**Source text:**
-*-
As used herein, the Purchase Agreement and the Warrant are referred to, collectively, as the “Subject Documents.”

 

In addition, we have examined and relied upon the following:

 

(i)                 a certificate from the corporate secretary of the Company certifying as to (A) true and correct copies of the certificate of incorporation and bylaws of the Company, each as in effect the date hereof and as amended, supplemented or modified to date, and (B) the resolutions of the Board of Directors of the Company authorizing (1) the filing of the Prospectus Supplement by the Company and (2) the issuance of the Securities by the Company, subject to (x) specific further authorization for the issuance, execution, delivery and performance by proper action of the Company’s Board of Directors or a pricing committee thereof (the “Authorizing Resolutions”) with respect to such Securities and (y) the other qualifications set forth therein;

 

(ii)              a certificate dated November 13, 2023 issued by the Secretary of State of the State of Delaware, attesting to the corporate status of the Company in the State of Delaware; and

 

(iii)            originals, or copies identified to our satisfaction as being true copies, of such other records, documents and instruments as we have deemed necessary for the purposes of this opinion letter.
-*-
**Source material:**
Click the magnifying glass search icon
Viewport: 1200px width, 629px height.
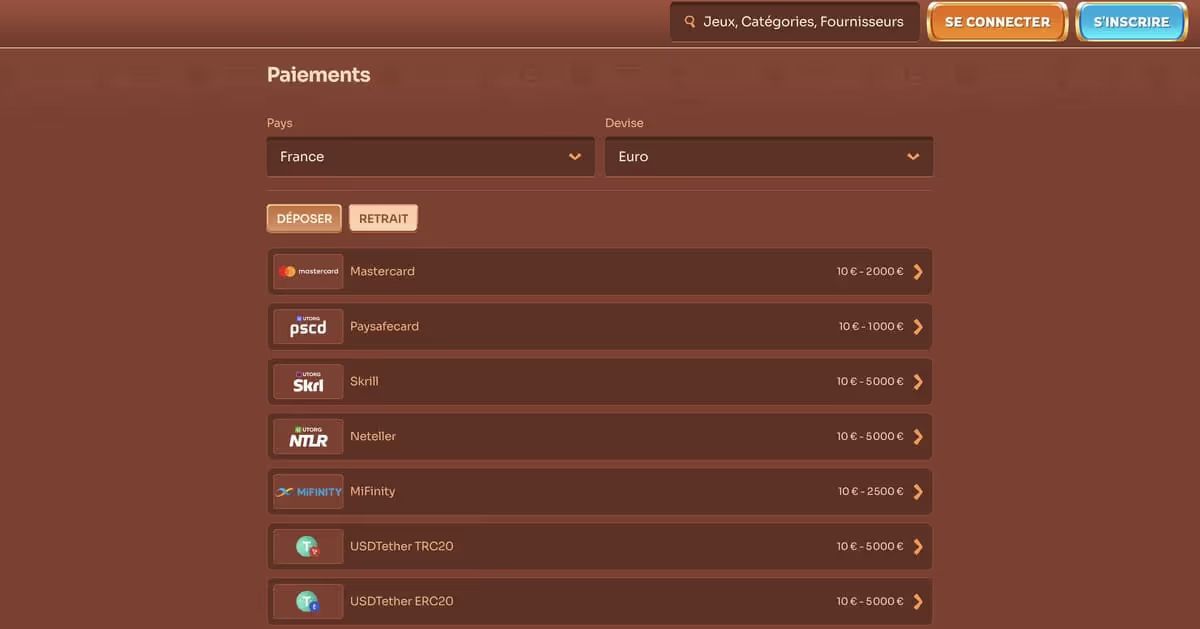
-*-
**Exercise requirements:**
- A) In the opinion letter excerpt, what is the date of the certificate issued by the Secretary of State of the State of Delaware?
- B) Write what follows the final sentence of the opinion letter excerpt.

**Answers by task:**
- A) November 13, 2023

- B)
 

Applicable Law” means the Delaware General Corporation Law and the laws of the State of New York.

 

Assumptions Underlying Our Opinions

 

For all purposes of the opinions expressed herein, we have assumed, without independent investigation, the following:

 

(a)               Factual Matters. To the extent that we have reviewed and relied upon (i) certificates of the Company or authorized representatives thereof, (ii) representations of the Company set forth in the Subject Documents (if any) and (iii) certificates and assurances from public officials, all of such certificates, representations and assurances are accurate with regard to factual matters.

 

(b)               Signatures; Legal Capacity. The signatures of individuals who have signed or will sign the Subject Documents are genuine. All individuals who have signed or will sign the Subject Documents have the legal capacity to execute such Subject Documents.

 

(c)               Authentic and Conforming Documents. All documents submitted to us as originals are authentic, complete and accurate, and all documents submitted to us as copies conform to authentic original documents.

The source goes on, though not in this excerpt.